TASK GOAL>
Please set down exactly the lines from the one containing "You are a GUI" through the last line of the records below, both included, with no pictures.

*** Begin section ***

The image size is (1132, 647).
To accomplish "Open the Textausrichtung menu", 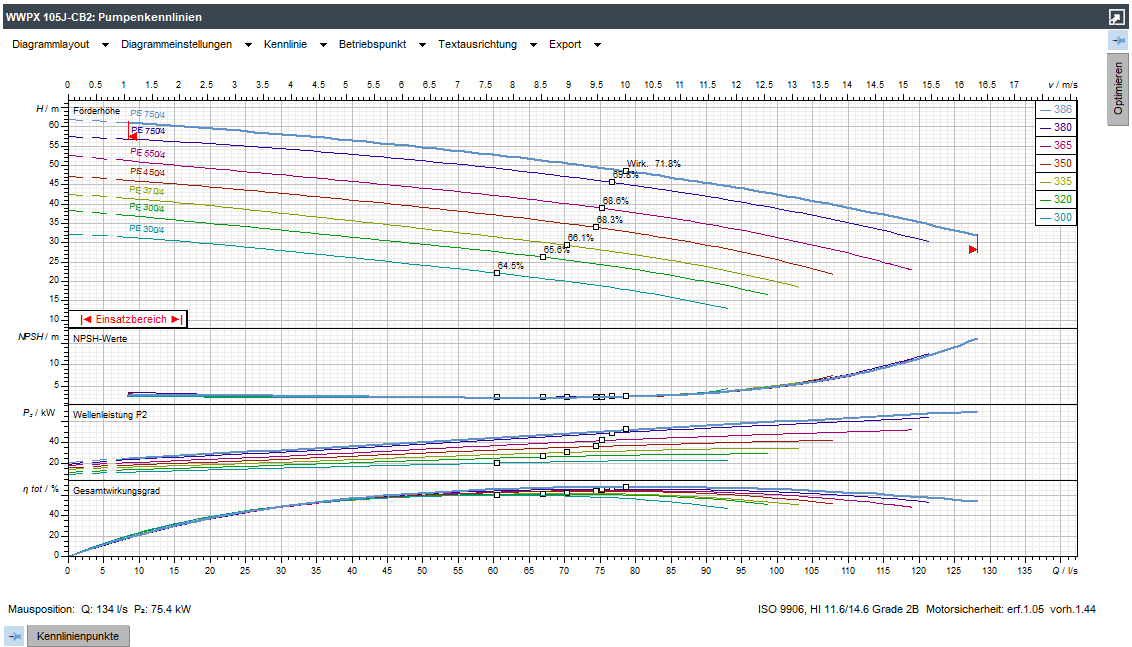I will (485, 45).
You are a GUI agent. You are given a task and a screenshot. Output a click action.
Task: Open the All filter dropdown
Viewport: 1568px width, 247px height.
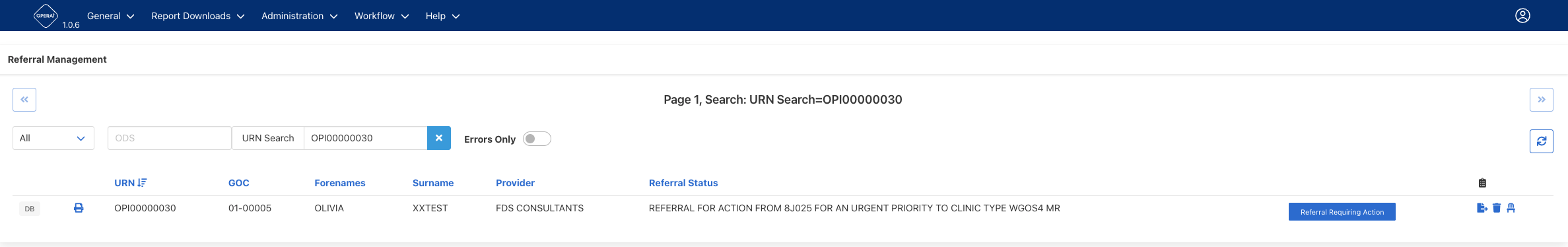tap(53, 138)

*** End section ***

SOLUTION>
You are a GUI agent. You are given a task and a screenshot. Output a click action.
Task: Open the All filter dropdown
Viewport: 1568px width, 247px height.
tap(53, 138)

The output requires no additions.